Your submission must include at least two figures which graphically illustrate
quantitative aspects of your results, such as training/testing error curves,
learned parameters, algorithm outputs, input data sorted by results in some
way, etc.
Your submission must include at least 4 references to previous published
papers or book sections.
Your submission should follow the generally accepted style of paper writing:
include an introduction section to motivate your problem and algorithm, a
section describing your approach and how it compares to previous work, a
section outlining the experiments you ran and the results you obtained, and a
short conclusions section to sum up what you discovered.
Your submission must be prepared in the NIPS 2006 paper style (using Latex is
encouraged but not required), and must be no longer than 6 pages in length
(10 for pair projects), including all figures, tables,
references, etc. Do not hand in any code of any kind.
Project Proposal
You must turn in a brief project proposal (1-2 paragraphs) in class on
Oct 22nd. Your project proposal should either say which of the
pre-defined projects you plan to pursue, or describe the idea behind
your self-defined project. You should also briefly describe software
you will need to write, and papers (2-3) you plan to read. Please
also say if you will have a partner, and if so, who it will be.

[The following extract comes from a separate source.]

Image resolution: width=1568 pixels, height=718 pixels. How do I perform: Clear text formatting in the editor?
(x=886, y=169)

{\bf Include your email address on your proposal}. We need
this to contact you and arrange meetings to discuss your proposal.
Pre-Defined Projects
We decided that the project on using unlabeled data that was outlined
in class was too routine to make a good project. Instead, a simplified
version of that project is going to become the programming part of
assignment 3. So if you already did some work on it, you will find
assignment 3 very easy. You can still design your own project that uses this
way of learning multilayer networks, but its should involve a very
different dataset so that you have room for a significant amount of exploration.
Marking Scheme
The projects will be marked out of 36, with each point being worth 1% of your grade.
The following criteria will be taken into account when marking:
Clarity/Relevance of problem statement and description of approach.

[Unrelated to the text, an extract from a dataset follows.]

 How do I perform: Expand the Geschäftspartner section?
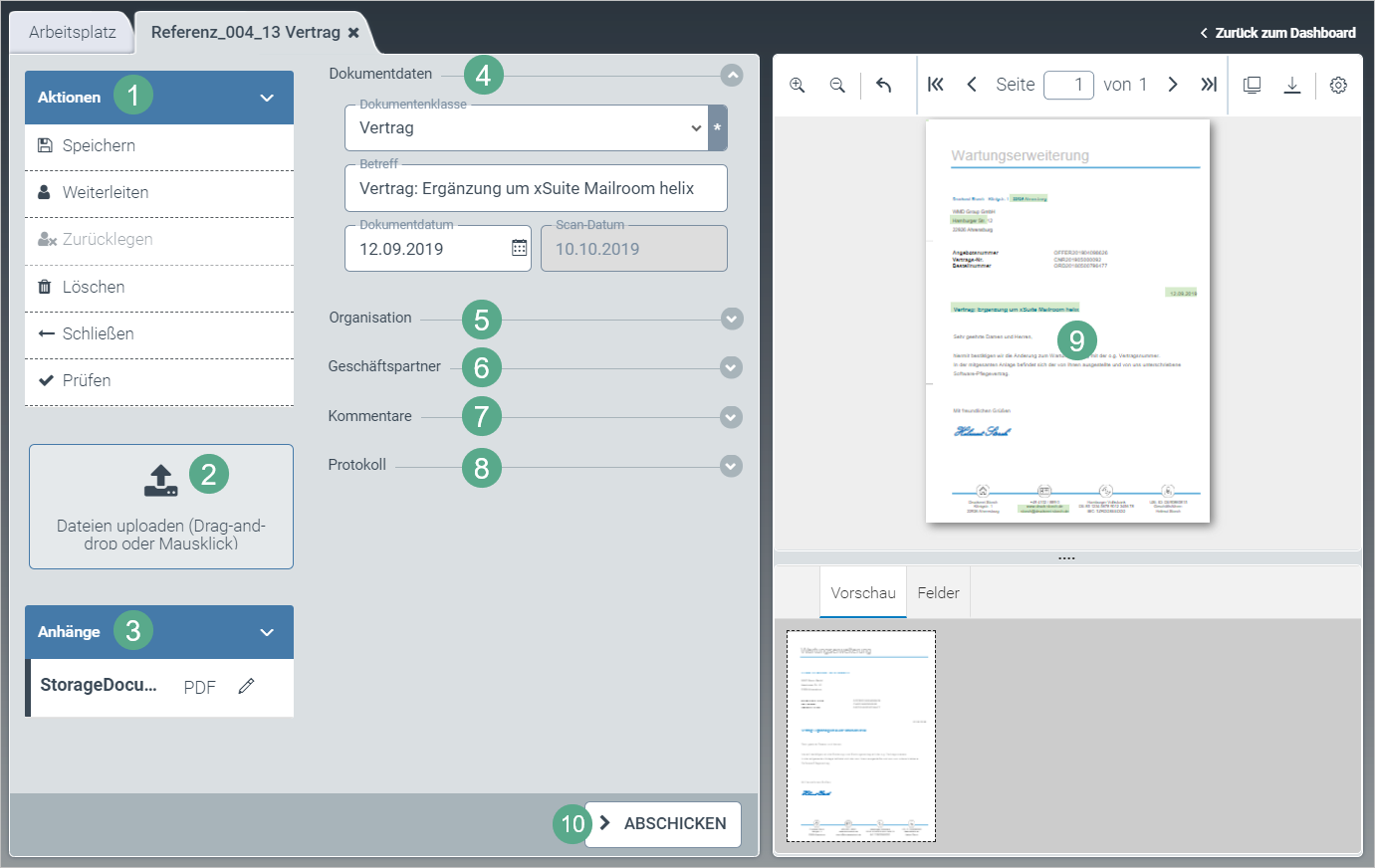point(732,367)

Discussion of relationship to previous work and references.
Design and execution of experiments.
Figures/Tables/Writing: easily readable, properly labeled, informative.
Friendly Advice
Be selective! Don't choose a project that has nothing to do with machine
learning. Don't investigate an algorithm that is clearly doomed to failure or
un-implementable. Don't attack a problem that is irrelevant, ill-defined or
unsolvable.
Be honest! You are not being marked on how good the results are. It doesn't
matter one bit if your method is better or worse than the ones you compare
to. What matters is that you try something sensible, clearly describe the
problem, your method, what you did, and what the results were.
Be modest! Don't pick a project that is way too hard. Usually, if you select
the simplest thing you can think of to try, and do it carefully, it will take
much longer than you think.
Be careful! Don't do foolish things like test on your training data, set
parameters by cheating, compare unfairly against other methods, include plots
with unlabeled axes, use undefined symbols in equations, etc. Do sensible
cross-checks like running your algorithms several times, leaving out small
parts of your data, adding a few noisy points, etc. to make sure everything
still works reasonably well. Make lots of pictures along the way.

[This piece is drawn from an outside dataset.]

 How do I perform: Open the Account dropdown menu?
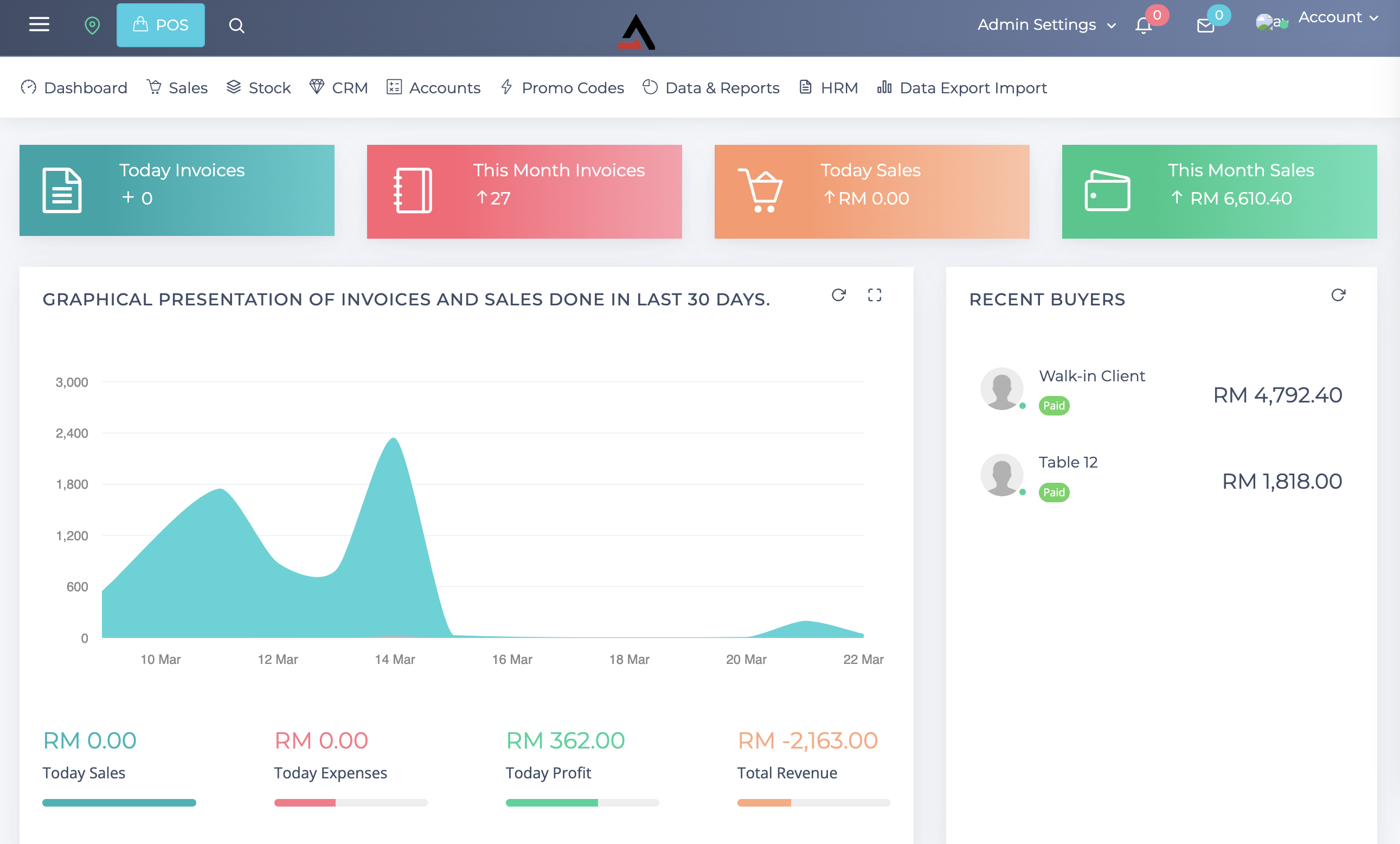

Learn! The point of the project is to give you a chance to "test drive" the
process of writing a paper, which many of you have never done, in a low-stress
setting, away from the pressures of your thesis and conference
deadlines. Consider this an opportunity to learn how to write code to run
large experiments, make nice figures, layout readable equations, describe your
work concisely to a smart but uninitiated reader, etc.
Have fun! If you pick something you think is cool, that will make getting it
to work less painful and writing up your results less boring.